**Task to complete:** Which lines mention "text"? Show each one from the listing.

**Records supplied:**
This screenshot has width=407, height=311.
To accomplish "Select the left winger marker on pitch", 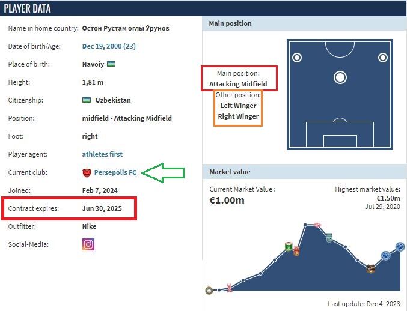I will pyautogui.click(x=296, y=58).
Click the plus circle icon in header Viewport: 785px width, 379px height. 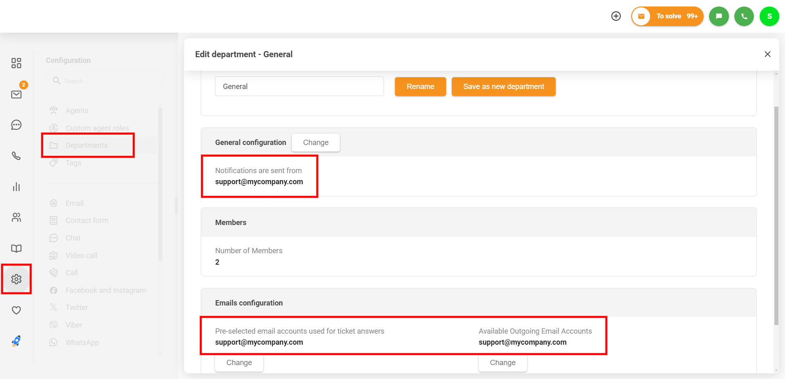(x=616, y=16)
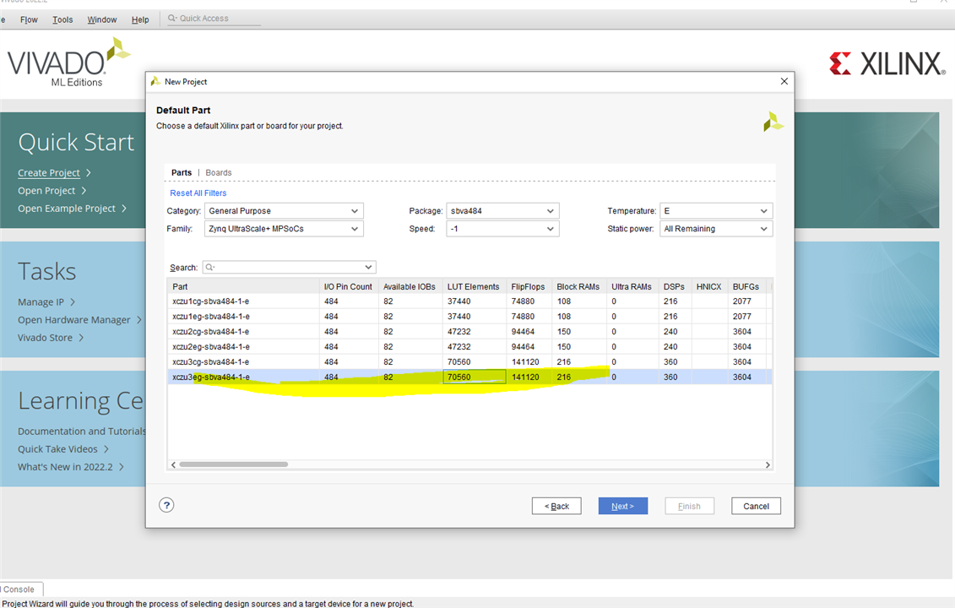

--

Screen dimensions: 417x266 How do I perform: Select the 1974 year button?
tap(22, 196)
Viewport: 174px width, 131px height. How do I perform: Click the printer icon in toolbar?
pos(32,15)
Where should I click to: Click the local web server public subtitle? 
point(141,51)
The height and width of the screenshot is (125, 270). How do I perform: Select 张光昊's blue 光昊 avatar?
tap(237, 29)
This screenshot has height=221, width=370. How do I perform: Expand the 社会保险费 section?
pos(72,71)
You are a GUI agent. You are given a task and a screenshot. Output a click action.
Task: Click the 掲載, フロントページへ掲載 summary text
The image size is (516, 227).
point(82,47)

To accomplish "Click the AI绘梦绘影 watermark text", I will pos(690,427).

**Finished exercise:**
Task: Click the 掲載, フロントページへ掲載 summary text
To accomplish "Click the AI绘梦绘影 watermark text", I will pos(690,427).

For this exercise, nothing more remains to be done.